* [Goal 1]
Answer these questions on the account of the conference day:
(a) Where was the umbrella lying when it was finally found?
(b) What type of cups were provided for the tea at dinner?
(c) Who read at the last event of the night, and in which venue?

* [Passage]

%%

I had no questions for the editors, so I began heading out. It was at that point that I realized I was no longer carrying my umbrella. I looked in my bag. Not there. I looked under the seats near the row I had sat in (I had sat front and center for the panel, unlike the out-of-the-way places I had sat for my previous classes). Not there. Thinking I might have left it in the bathroom (I went before the panel began), I went there to check. Nothing. I knew that I couldn't go outside without it. What to do? I ended up coming back into the auditorium and looking again. It's a dark umbrella; perhaps I just hadn't seen it.

I had just about given up when, going up the aisle on the righthand side, I saw an umbrella lying across a chair. It was far from where I was sitting, not being among any of the seats near where I had sat, and not even in the same row. In any case, it was my umbrella.

Usdan University Center

While I didn't bite off any plasticware at dinnertime, I did find myself alone--the only one to have a table to himself. Much fewer people ate dinner than had eaten lunch. While waiting for the dinner lines to open (we had a large break between the end of the last panel and dinnertime), I poured myself some tea, letting it cool on the table once I went up to get dinner, since it had almost burned my hands off while transporting it there (they had plastic cups, not styrofoam). I had cold cuts with bread, some tofu stuff, salad, and maybe some other items, as well. I guess Wesleyan is very Asian and health-conscious in their food choices.

Anyway, once I had finished dinner, I debated which table I should join. Since there was about an hour-and-a-half wait between dinnertime and the final event of the evening, it wasn't a question of whether or not I should sit with people at another table, but who I should ask. I finally decided on a table with two guys and two girls, all of whom look to be of college age (though they had looked older from afar). Basically, I filled a gap. There were several college-age students at the conference (and younger?), with the next age group being people in their late thirties/early forties. I saw no one there who looked to be in their late twenties or early thirties, though I might have missed them.

The group I sat with discussed the demerits of Twilight (no plot, vampires "sparkle"), how Twitter should work (not there to tell people about mundane happenings in your life), and other topics. I had a good discussion with the woman sitting next to me about the craft of writing and such. Oh, and to all you Twilight fans out there, I have not read the book or the series--I'm just passing along what I heard. The ones who were criticizing it, however, had read the book, and one of them had seen the movie.

So, onto the last event of the night: The Padraic Colum Event. Still not sure what it means, but all of us went back to the World Music Hall and got to hear Andre Aciman read from his new, still unpublished novel (it will be out on Valentine's Day next year). He said that the book had been unpublished last year when he came to Wesleyan, too.

%%

* [Records from a dataset]

%%

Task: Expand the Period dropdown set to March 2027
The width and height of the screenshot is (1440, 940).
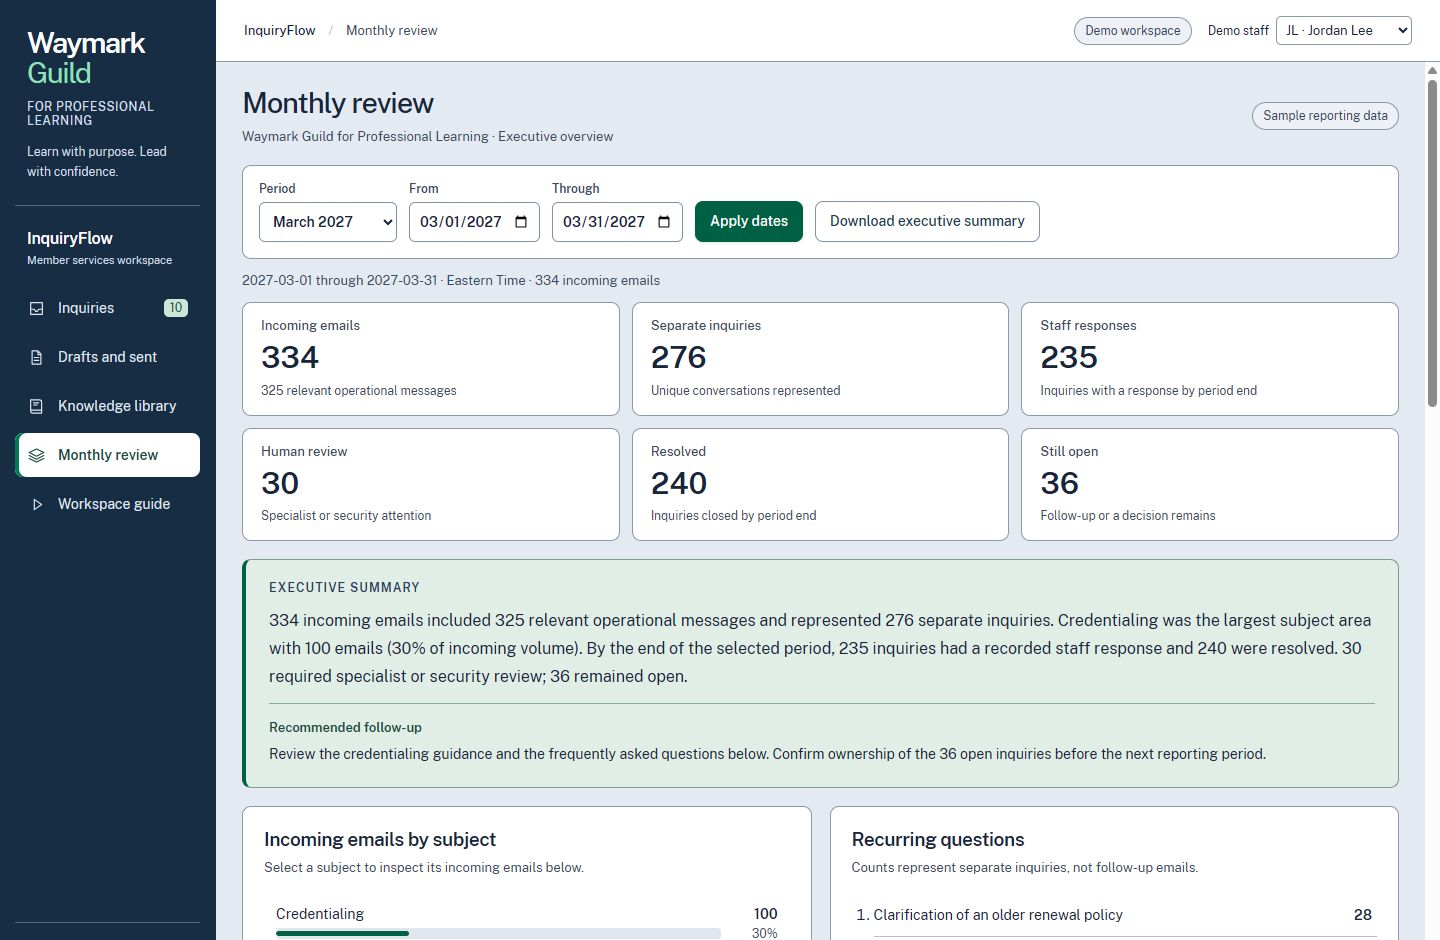Action: (328, 222)
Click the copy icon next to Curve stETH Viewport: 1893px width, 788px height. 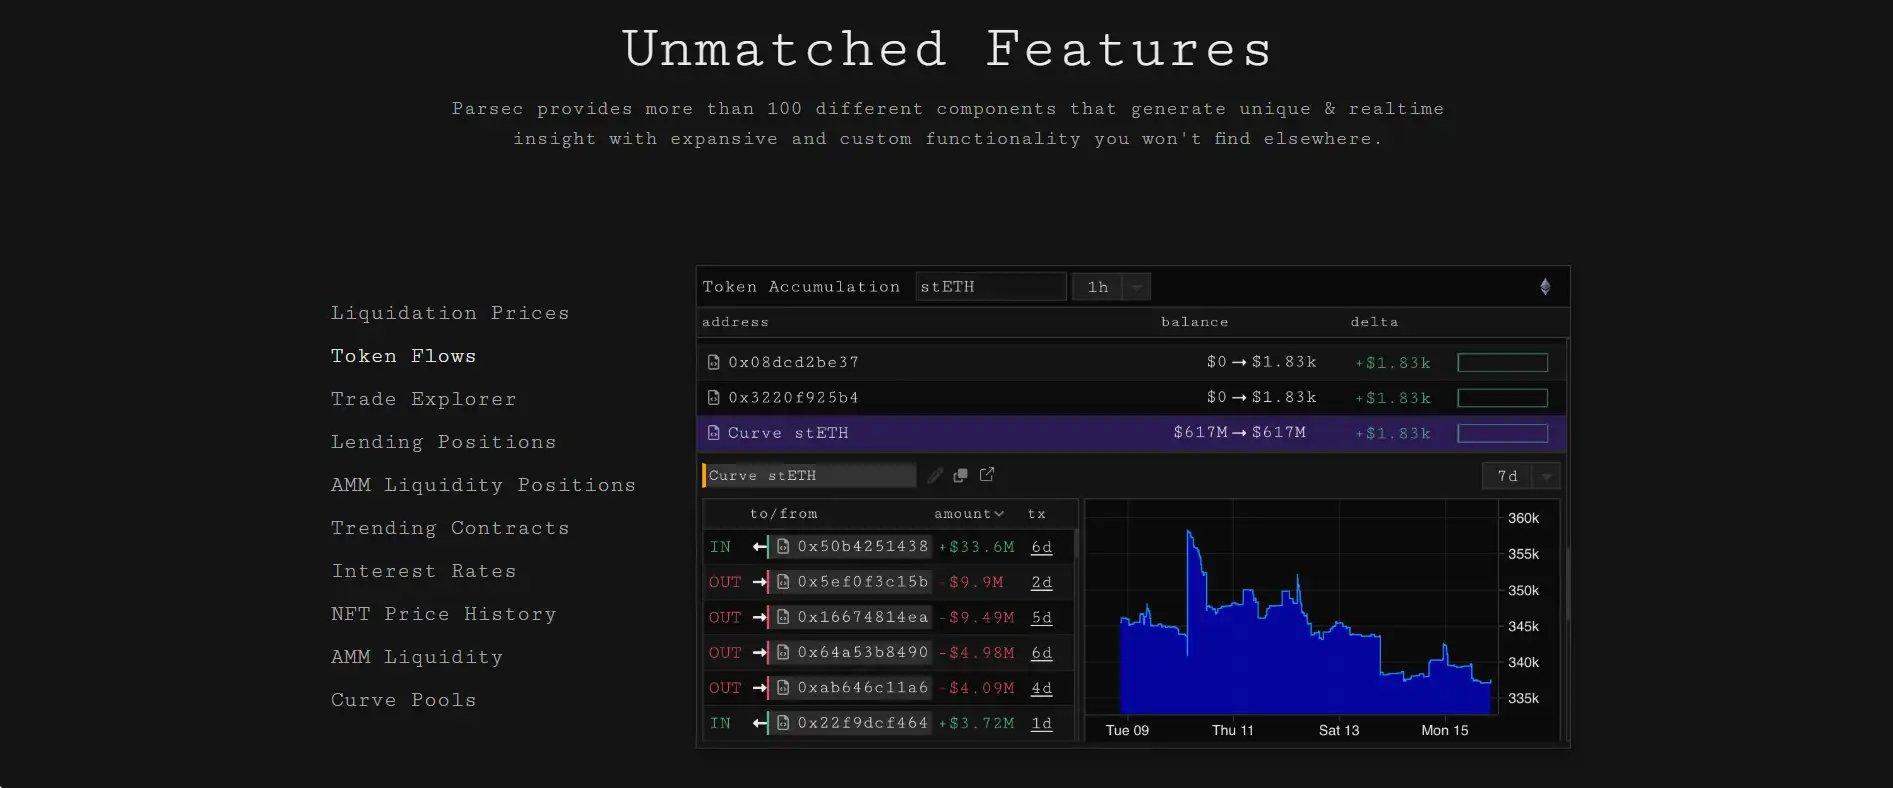[960, 476]
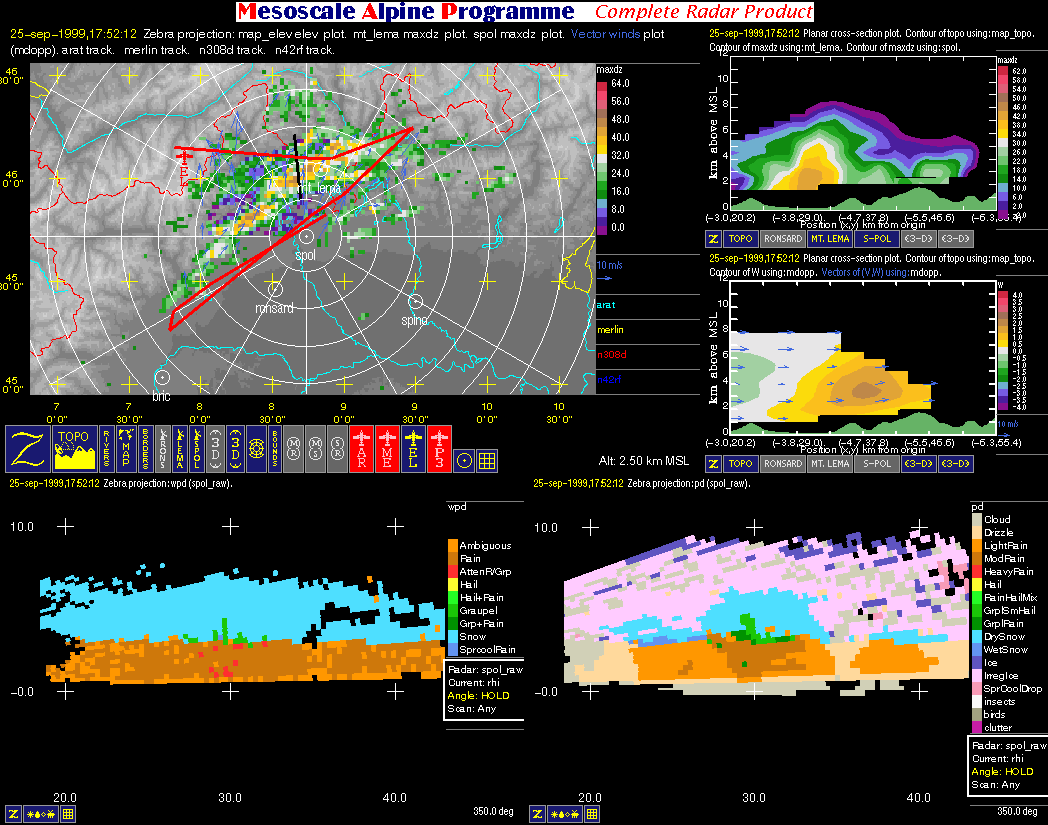Click the LEMA radar icon in toolbar
The width and height of the screenshot is (1048, 825).
pyautogui.click(x=181, y=449)
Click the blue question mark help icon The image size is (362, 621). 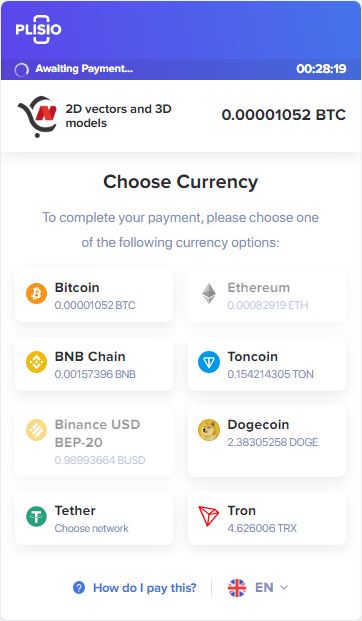click(x=79, y=587)
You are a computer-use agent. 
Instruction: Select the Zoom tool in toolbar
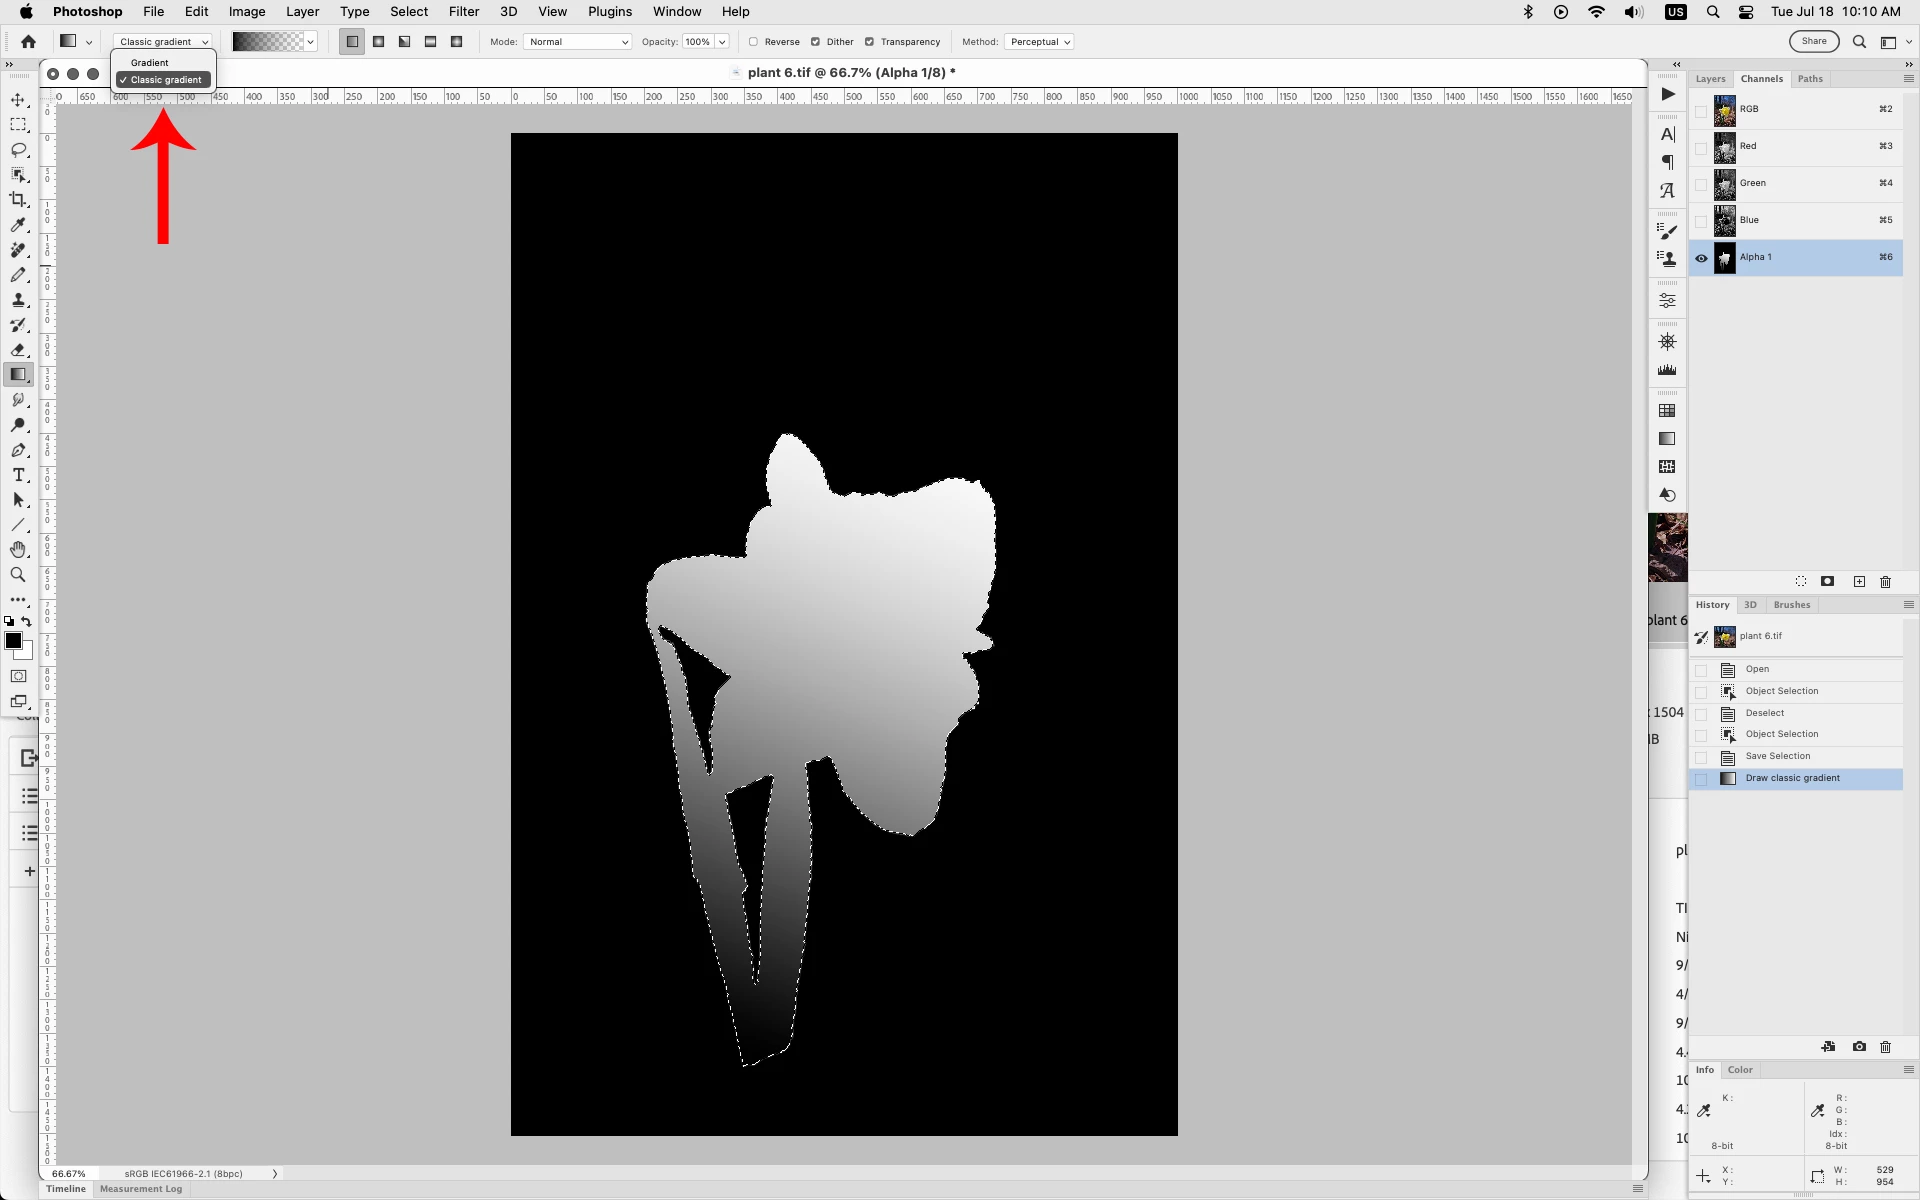pyautogui.click(x=18, y=575)
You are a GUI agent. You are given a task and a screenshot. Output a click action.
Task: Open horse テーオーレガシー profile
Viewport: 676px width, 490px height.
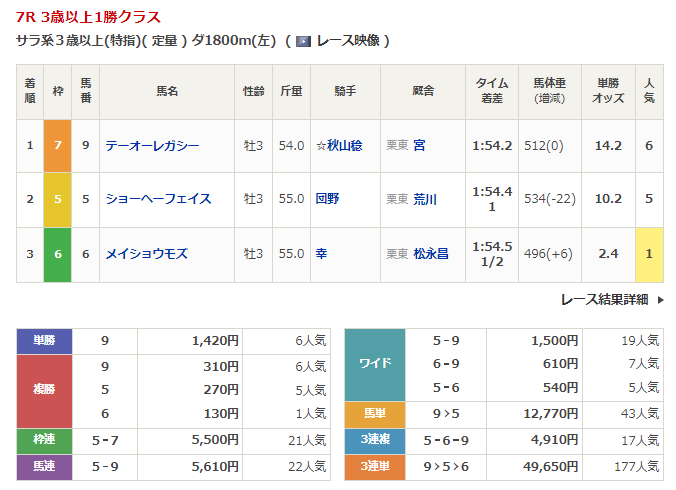[x=152, y=146]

%%

* [Goal 2] Render the lines of the records from their start through the line holding "Action: (328, 222)", inclusive, as a numbered list, omitting blank lines and leaving out the pictures.

* [Reply 1]
(a) Across a chair, seen while going up the aisle on the righthand side.
(b) Plastic cups, not styrofoam.
(c) Andre Aciman, in the World Music Hall.

* [Reply 2]
1. Task: Expand the Period dropdown set to March 2027
2. The width and height of the screenshot is (1440, 940).
3. Action: (328, 222)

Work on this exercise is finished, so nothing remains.